As we identified four regions of interest, and one that meets the strictest criteria, our findings are consistent with what might be expected if the genetic component of variation in Conservatism-Liberalism resembles any other polygenic human trait, for which the genetic resemblance between relatives can only be resolved reliably into the effects of a large number of genes with small effects that typically cannot be identified by linkage.

In other words, no gene is acting directly to determine our political views--there is no "liberal" or "conservative" gene--but there might be a combination of genes acting together that somehow predispose us to have particular politics, presumably through their role in influencing our brains and thus our personalities or social behaviors. Indeed, the most promising gene regions turned up in the study all involved "NMDA and glutamate related receptors." The authors couldn't resist speculating here:

Thought organization, information processing, capacity for abstract thought, learning, and performance are related to blockage of NMDA. Of particular interest to political ideology is the relationship between NMDA and performance on the Wisconsin Card Sorting Test (WCST). The WCST is a neuropsychological test of the ability to display flexibility in the face of changing schedules of reinforcement. By definition Conservatism and Liberalism have much to do with flexibility of opinion in the face of a changing world.

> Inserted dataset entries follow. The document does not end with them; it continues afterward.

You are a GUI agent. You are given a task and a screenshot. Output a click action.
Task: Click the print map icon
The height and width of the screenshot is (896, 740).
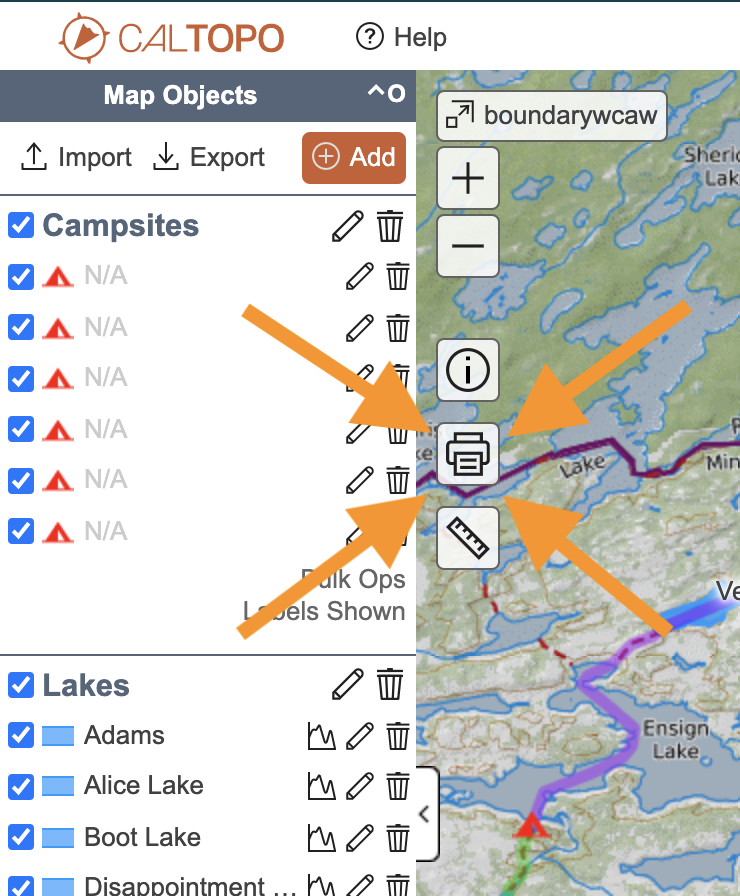(x=467, y=454)
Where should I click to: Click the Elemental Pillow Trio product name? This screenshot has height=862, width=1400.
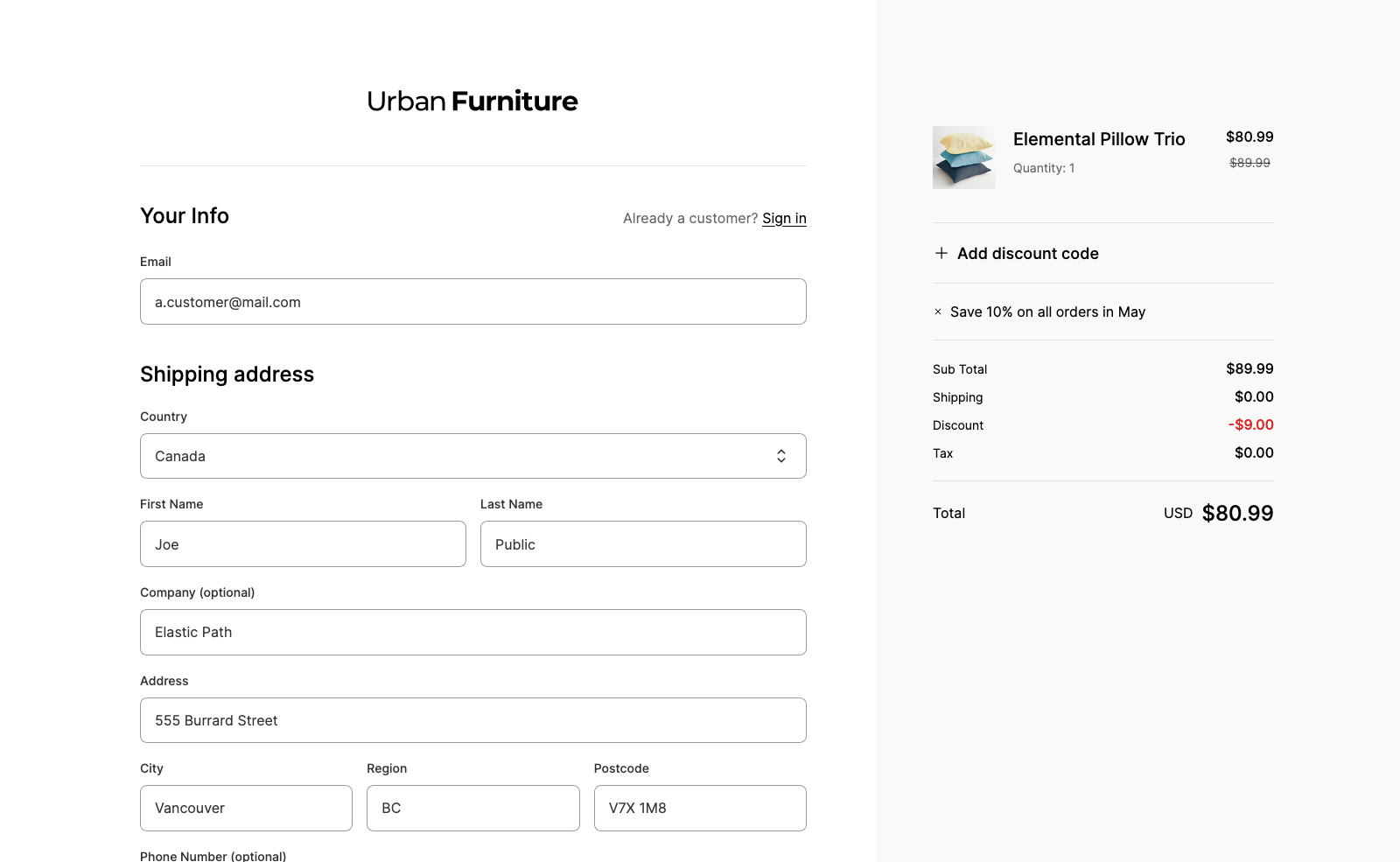pyautogui.click(x=1099, y=139)
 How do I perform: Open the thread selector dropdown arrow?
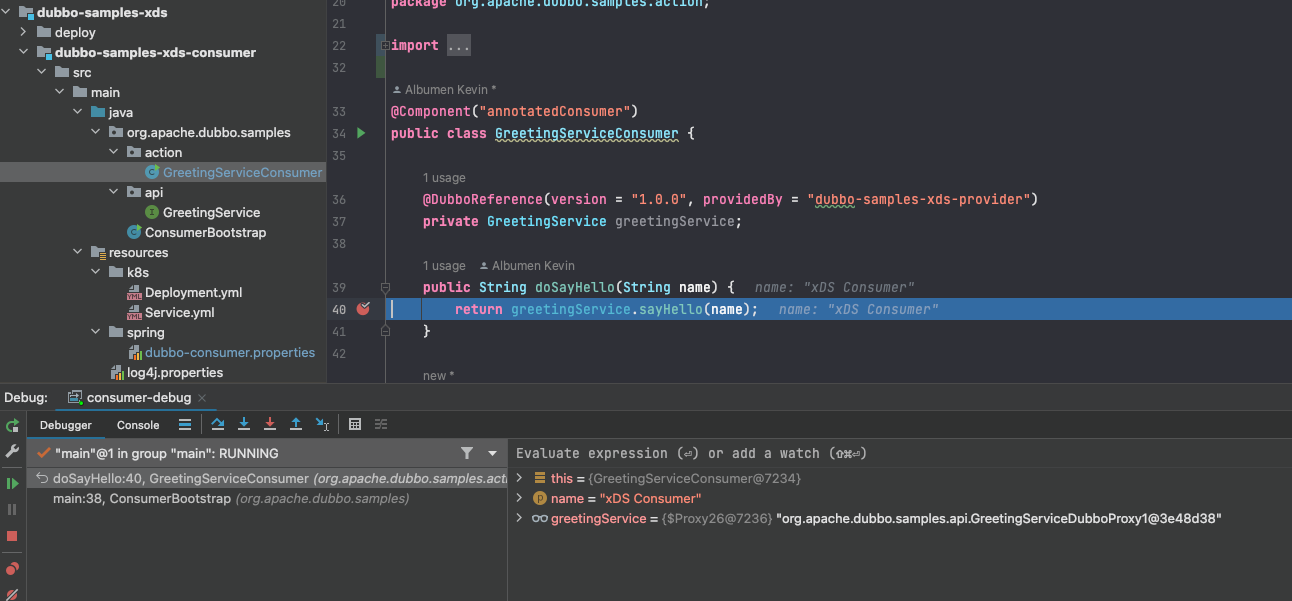click(x=492, y=453)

These are highly exploratory results. The scientists can't even say that they identified, for sure, a single the genetic pathway that influences our political views. But at the same time, the genome wide fishing expedition didn't turn up empty. They caught some things that will definitely be subjected to further research. What's the big picture? Here are the authors again:

To find a significant linkage region that may implicate certain genetic markers is not to say that a particular gene determines a particular behavior. Nor do our results advocate that genes have some greater effects than that of the environment. This is certainly not the case. Rather, we are starting from two opposite ends of a very complex process: DNA, somewhere near the very basic matter of what living organisms are made of on one end; and an expressed complex behavior (political ideology) on the other. Behavior is the final end product of all that goes in and out of what it is to be human, interacting in a complex and changing environment during one’s lifecycle (e.g., puberty, menopause, etc.). We have barely begun to understand what goes on in between those two spaces, which makes this area of research exciting, while also inspiring caution. The understanding that we cannot yet accurately map how genes influence brain processes and biological mechanisms which in turn interact with our upbringing, social life, personal experience, the weather, diet, etc, to somehow be expressed in part as a ConservativeLiberal orientation, is the exact reason that genomewide analyses are valuable and necessary for political science. Human behavior emerges from the interaction and interplay of genes, socialization and environmental stimuli, working through ontogenetic neurobiological processes embedded in an evolutionary framework (Dobzhansky 1973). So far as the data suggest, a theory and method which includes genetic influences, no matter how large or small, accounts for portions of Conservative-Liberal orientations that environment-only models do not.

I truly find this amazing. But, if this is what the science says for now, there is only one thing to do: more science.